Figure 2.

Overview of the Gene Catchr method. (A–D) Cloning steps; (E–I) tagging steps. Schematic representations of the shuttle vectors (A) pCatchr1 and (B) pCatchr4. pCatchr1/4 has two origins of replication for E.coli: miniF for low-copy plasmid maintenance, and ColE1 for high-copy plasmid maintenance. The ColE1 origin allows for efficient amplification of pCatchr1/4, but is removed by SrfI digestion once a large insert is subcloned, to prevent rearrangements often associated with large high-copy plasmids (33,63,64). Linearization of pCatchr1/4 with SrfI produces a vector with free ends, and a URA3 overhanging fragment in the case of pCatchr4 only [(C) shown in gray]. Subsequent selection against the URA3 marker ensures that pCatchr4 plasmids incorrectly formed by recircularization are eliminated. (C) Linkers contain 450–700 bp of homology to the target region boundaries and 40 bp of homology to the free vector ends.

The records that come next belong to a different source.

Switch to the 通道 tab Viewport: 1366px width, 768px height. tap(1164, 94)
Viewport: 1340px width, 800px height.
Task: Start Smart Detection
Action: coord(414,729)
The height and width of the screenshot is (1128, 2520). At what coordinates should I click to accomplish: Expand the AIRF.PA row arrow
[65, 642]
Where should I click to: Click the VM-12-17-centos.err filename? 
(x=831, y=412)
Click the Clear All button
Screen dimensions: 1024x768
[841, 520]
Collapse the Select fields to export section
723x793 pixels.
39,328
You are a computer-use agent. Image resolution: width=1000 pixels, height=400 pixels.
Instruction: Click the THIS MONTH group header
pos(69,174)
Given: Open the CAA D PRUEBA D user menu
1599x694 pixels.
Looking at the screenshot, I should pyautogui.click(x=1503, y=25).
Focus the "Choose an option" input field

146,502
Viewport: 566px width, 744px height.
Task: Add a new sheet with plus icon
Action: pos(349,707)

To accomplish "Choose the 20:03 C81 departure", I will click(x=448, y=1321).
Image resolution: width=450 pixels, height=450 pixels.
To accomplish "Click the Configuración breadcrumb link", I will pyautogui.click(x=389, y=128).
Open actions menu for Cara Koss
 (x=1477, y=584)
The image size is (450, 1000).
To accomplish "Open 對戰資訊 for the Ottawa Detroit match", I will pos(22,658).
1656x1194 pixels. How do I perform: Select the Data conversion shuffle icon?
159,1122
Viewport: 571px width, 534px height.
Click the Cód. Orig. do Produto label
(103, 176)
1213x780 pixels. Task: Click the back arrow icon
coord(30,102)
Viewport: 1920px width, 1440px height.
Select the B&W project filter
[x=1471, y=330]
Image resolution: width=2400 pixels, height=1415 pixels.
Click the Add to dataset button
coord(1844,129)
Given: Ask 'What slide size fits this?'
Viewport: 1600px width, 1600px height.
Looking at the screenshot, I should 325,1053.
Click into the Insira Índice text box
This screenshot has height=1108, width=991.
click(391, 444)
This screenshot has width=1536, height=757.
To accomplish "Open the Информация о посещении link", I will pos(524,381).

Yeast containing the appropriate YAC are transformed with SrfI-linearized pCatchr1/4 and linkers. (D) Correct plasmids are formed by YHR, and contain the target region cloned into pCatchr1/4. (E–I) Summary of the Gene Catchr tagging method. (E) The GF-URA3-FP targeted-tag contains the GFP coding sequence with 288 bp direct repeats (‘F’) encoding parts of gfp exons 2 and 3, interrupted by the URA3 marker, and flanked by targeting sequences (40–50 bp) homologous to the insertion site in the cloned gene. (E and F) GF-URA3-FP is inserted into the cloned worm gene in pCatchr1/4 by YHR. (F) After selection, vectors containing both tagged and untagged genes are present in the resulting yeast colonies. (F and G) Exceptional cytoduction (mating to a kar1-1 recipient strain and subsequent selection steps) is used to isolate yeast cells containing only the tagged plasmids. (H and I) Direct repeats (‘F’) in the gfp sequence allow for the excision of the URA3 marker, thereby reconstituting the GFP tag.